# Favorite military base nickname?



## hylandrdet

When I was stationed at Ft Sill, OK, I was very nervous. Why? because of the many negative nicknames they had for it. Because of its reputation for training accidents, Ft Sill has been known as "Ft Kills", the "Killing Fields" and "Geronimo's Revenge".

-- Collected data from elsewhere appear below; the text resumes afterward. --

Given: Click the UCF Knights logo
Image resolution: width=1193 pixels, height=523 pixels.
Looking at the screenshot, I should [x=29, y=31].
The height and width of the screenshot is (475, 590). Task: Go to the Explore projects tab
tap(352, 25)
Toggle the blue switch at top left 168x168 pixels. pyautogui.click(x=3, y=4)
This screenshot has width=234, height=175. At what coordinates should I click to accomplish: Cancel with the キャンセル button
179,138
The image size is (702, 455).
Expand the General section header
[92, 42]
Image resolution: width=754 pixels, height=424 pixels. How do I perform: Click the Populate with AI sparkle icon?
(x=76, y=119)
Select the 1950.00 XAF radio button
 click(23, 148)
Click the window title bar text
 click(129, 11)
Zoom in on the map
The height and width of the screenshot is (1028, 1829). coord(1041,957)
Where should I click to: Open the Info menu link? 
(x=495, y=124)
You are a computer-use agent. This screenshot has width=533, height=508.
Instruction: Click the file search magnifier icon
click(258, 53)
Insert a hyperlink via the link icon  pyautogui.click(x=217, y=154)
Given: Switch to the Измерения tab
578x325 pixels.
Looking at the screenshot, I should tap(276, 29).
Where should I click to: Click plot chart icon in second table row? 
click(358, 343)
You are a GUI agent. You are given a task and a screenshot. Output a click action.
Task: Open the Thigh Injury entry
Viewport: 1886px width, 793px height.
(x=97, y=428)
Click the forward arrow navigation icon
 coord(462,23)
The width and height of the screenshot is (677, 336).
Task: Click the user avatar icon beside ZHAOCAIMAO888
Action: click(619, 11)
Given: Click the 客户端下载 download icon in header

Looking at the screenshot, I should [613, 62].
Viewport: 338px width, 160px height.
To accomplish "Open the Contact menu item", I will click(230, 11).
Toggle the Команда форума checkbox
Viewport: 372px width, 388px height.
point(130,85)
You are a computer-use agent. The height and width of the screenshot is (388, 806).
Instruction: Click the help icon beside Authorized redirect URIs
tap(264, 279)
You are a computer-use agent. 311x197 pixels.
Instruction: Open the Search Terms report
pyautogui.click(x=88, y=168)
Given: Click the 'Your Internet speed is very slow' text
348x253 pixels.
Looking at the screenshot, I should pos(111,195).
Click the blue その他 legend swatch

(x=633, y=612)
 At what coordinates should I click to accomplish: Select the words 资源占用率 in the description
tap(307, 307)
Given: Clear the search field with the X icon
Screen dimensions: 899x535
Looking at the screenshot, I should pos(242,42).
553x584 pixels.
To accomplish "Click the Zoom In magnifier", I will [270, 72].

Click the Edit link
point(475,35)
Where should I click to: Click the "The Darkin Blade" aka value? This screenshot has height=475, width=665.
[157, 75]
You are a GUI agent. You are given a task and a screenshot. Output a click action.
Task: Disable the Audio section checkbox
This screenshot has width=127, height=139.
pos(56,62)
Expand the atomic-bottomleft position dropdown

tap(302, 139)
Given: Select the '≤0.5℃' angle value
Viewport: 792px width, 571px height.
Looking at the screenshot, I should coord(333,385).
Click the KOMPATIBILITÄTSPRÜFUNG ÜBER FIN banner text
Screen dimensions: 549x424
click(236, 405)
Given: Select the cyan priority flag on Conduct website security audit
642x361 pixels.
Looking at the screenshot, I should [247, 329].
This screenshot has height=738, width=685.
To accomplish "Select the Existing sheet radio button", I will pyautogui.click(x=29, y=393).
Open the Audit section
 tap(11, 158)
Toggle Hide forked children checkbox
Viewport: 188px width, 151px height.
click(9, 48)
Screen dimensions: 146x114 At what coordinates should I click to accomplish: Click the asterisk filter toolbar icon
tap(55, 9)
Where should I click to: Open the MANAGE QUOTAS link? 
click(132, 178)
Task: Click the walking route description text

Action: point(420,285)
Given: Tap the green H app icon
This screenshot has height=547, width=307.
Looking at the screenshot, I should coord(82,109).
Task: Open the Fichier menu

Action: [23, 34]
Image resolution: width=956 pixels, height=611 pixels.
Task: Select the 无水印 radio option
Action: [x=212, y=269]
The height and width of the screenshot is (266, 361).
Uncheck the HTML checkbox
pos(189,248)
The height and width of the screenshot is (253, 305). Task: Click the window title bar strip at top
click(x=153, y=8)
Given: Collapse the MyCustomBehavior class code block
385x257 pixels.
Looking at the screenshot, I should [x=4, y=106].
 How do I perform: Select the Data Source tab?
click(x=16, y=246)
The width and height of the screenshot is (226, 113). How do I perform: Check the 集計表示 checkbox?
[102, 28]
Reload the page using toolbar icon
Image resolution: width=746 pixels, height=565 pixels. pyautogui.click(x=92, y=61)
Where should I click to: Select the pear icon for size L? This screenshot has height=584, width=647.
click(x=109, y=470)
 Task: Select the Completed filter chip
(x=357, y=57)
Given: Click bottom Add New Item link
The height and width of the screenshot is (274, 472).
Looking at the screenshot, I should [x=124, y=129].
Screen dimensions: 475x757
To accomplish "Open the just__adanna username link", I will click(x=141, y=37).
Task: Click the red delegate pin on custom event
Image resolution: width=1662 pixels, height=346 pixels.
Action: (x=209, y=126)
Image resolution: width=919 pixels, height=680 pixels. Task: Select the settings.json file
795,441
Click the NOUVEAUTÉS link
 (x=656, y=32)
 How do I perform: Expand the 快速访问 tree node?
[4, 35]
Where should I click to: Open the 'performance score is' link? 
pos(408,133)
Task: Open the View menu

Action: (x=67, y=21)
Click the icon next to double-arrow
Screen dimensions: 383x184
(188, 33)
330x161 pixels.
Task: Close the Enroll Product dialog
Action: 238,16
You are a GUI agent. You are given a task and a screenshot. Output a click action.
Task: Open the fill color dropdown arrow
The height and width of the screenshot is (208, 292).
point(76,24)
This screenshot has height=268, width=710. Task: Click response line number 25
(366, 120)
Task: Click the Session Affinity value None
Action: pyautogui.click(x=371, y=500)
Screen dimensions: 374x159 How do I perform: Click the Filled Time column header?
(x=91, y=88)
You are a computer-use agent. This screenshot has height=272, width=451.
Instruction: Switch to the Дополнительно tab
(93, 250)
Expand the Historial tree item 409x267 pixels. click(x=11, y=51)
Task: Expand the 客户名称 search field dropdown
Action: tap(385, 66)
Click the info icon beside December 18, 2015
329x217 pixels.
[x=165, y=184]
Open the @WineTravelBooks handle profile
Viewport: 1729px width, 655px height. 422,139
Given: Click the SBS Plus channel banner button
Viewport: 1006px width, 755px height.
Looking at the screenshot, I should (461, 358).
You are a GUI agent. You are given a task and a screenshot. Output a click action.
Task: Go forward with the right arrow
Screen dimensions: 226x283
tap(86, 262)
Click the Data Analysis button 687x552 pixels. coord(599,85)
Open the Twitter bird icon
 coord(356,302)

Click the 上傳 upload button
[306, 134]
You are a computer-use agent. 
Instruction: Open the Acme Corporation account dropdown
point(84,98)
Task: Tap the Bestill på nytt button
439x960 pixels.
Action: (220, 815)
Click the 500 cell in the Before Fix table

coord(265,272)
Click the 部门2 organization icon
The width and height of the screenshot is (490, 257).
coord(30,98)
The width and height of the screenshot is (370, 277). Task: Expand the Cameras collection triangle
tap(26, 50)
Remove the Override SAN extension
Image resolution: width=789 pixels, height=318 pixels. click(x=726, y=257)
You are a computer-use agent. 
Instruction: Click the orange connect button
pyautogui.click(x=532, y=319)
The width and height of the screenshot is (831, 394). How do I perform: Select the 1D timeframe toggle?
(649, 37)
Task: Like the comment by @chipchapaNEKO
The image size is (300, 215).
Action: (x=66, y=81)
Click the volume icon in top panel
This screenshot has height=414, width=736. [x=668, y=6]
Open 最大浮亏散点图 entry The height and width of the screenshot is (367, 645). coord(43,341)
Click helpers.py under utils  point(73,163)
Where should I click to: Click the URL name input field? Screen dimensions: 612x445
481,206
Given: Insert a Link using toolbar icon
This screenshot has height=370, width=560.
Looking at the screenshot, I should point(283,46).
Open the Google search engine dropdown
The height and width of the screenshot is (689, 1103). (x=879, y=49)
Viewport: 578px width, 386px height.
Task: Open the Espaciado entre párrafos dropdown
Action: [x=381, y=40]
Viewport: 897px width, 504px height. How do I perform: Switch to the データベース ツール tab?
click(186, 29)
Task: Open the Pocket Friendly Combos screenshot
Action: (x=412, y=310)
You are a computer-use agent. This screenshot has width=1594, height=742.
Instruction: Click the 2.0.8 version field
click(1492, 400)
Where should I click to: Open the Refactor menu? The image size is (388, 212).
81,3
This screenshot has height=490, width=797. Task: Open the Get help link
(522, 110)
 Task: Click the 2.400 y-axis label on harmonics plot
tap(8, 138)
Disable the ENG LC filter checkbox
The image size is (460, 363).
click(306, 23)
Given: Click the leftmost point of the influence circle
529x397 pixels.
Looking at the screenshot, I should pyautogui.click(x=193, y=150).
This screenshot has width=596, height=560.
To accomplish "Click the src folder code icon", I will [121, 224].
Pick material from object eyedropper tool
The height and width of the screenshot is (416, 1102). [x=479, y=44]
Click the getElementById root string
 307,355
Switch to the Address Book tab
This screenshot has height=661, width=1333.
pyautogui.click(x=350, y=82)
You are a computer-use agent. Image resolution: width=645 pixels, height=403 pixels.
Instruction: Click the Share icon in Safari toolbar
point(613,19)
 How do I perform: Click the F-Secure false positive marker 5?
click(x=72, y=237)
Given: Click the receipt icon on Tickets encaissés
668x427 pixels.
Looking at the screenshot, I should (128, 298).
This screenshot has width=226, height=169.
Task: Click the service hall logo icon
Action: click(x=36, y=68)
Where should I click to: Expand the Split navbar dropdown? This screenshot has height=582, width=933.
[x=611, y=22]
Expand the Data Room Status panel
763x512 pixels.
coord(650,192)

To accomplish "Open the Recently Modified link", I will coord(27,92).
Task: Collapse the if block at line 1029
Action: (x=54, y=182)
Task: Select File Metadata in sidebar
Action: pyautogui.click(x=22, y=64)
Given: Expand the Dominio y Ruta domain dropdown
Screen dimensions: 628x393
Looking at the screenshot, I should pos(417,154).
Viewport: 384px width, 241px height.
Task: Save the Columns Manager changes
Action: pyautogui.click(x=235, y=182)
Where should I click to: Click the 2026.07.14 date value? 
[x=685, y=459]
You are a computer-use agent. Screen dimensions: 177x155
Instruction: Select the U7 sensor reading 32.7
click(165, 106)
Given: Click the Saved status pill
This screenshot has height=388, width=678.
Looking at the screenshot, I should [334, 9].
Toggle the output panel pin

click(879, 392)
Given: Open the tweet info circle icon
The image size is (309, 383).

What's your favorite nickname for your favorite military base?


----------



## CSM

Fort Drum NY...affectionately referred to as Summer Camp by many Reservists and Guardsmen.


----------



## 5stringJeff

How about Ft. Useless (Eustis), VA?


----------



## JOKER96BRAVO

Fort Carson - Fort Cartoon
Fort Jackson - Fort Relaxin'
Fort Leonardwood - Fort Lost in the woods


----------



## freeandfun1

Ft. Stewart = Ft. Stupid


----------



## gaffer

Ft Puke, Lowsyana otherwise known as Ft Polk


----------



## dilloduck

Ft. Shafter--Hawaii
no explanation needed


----------



## cptpwichita

FORT LEONARD WOOD-fort lost in the woods
did one station unit training there,both basic and combat engineer training


----------



## regent

Fort Ord.
Pacific Grove, by God
Monterey by the bay
Fort Ord by reveille.


----------



## Oddball

Why not Minot?...Freezin' is the reason.

K.I. Siberia.


----------



## SandSquid

When I was in Iraq, we were at Camp Anaconda for a while.  And it was pretty much a daily occurrence that we'd get a mortar dropped in on us.  Security and helo's would go out, and lay waste to whomever was there.   Then they'd set up at night with a frozen mortar tube and when the ice melted in the day, the round would drop and fire and they'd be long gone.    

Anyways, it got the nickname "Mortaritaville".  

Also was on the Kitty Hawk for duty for a short while at the start of OEF.   Official nickname was "The Battle Cat" but known by most of the sailors as the "Shitty Kitty".   Was the oldest ship in the fleet when I was there.


----------



## TroglocratsRdumb

*Obammy's favorite military base name is Fort Dix*


----------